Evidence for increased catabolism of vitamin B-6 during systemic inflammation

Background: Plasma concentrations of PL 5' -phosphate (PLP), which is the active coenzyme form of vitamin B-6, are reduced during inflammation. The underlying mechanisms may include altered tissue distribution or increased catabolism via pyridoxal (PL) to pyridoxic acid (PA). Recently, we showed that catabolic enzyme activity could be assessed by substrate product ratios measured in plasma. Objective: We evaluated the ratios PA:PL, PA:PLP, and PA:(PL + PLP) as possible markers of vitamin B-6 catabolism. Design: Cross-sectional and longitudinal data were derived from the Western Norway B-Vitamin Intervention Trial. We analyzed associations of ratios with inflammatory markers and other clinical variables by using multiple linear regression and partial correlation. In addition, intraclass correlation coefficients (ICCs) were used to assess the ability of plasma indexes to differentiate between subjects.

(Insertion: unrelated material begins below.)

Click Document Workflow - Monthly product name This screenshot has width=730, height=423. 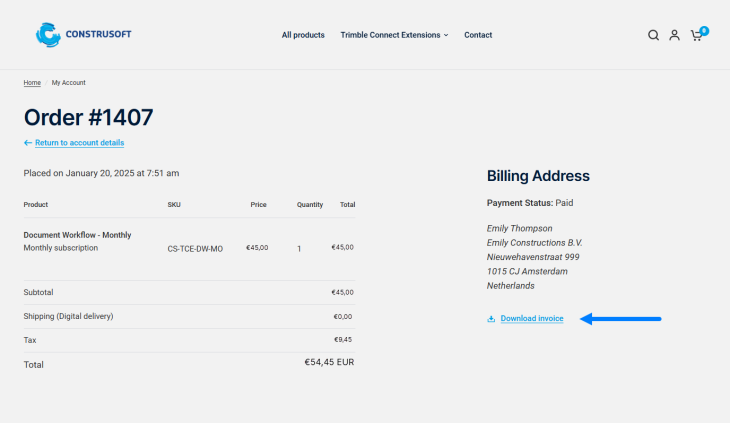click(77, 235)
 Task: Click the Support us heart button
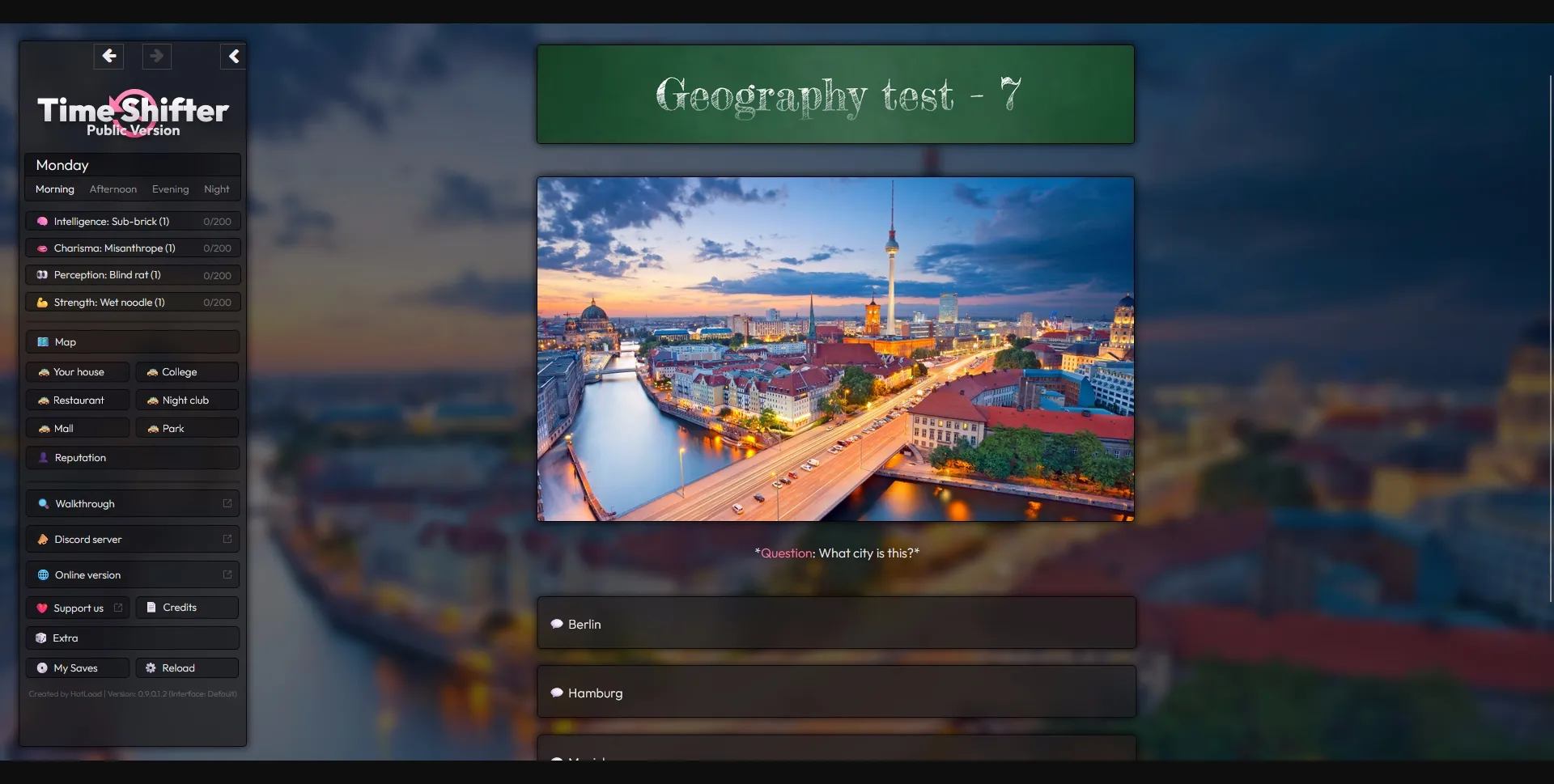pyautogui.click(x=78, y=608)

Results: PA:(PL + PLP) had the highest ICC of all vitamin B-6 metabolites and ratios tested. In regression models, the inflammatory markers C-reactive protein, white blood cell count, neopterin, and kynurenine:tryptophan collectively accounted for 28% of the total and > 90% of the explained variation in PA:(PL + PLP). For individual B-6 metabolites, corresponding numbers were 19-25% and 20-44%, respectively, with vitamin supplement intake, smoking, and kidney function (estimated glomerular filtration rate) as additional predictors. In an analysis of receiver operating characteristics, PA:(PL + PLP) discriminated high inflammatory concentrations with an area under the curve (95% CI) of 0.85 (0.81, 0.89). Conclusions: Broad-specificity enzymes upregulated to reduce oxidative and aldehyde stress could explain increased catabolism of vitamin B-6 during inflammation. The ratio PA:(PL + PLP) may provide novel insights into pathologic processes and potentially predict risk of future disease.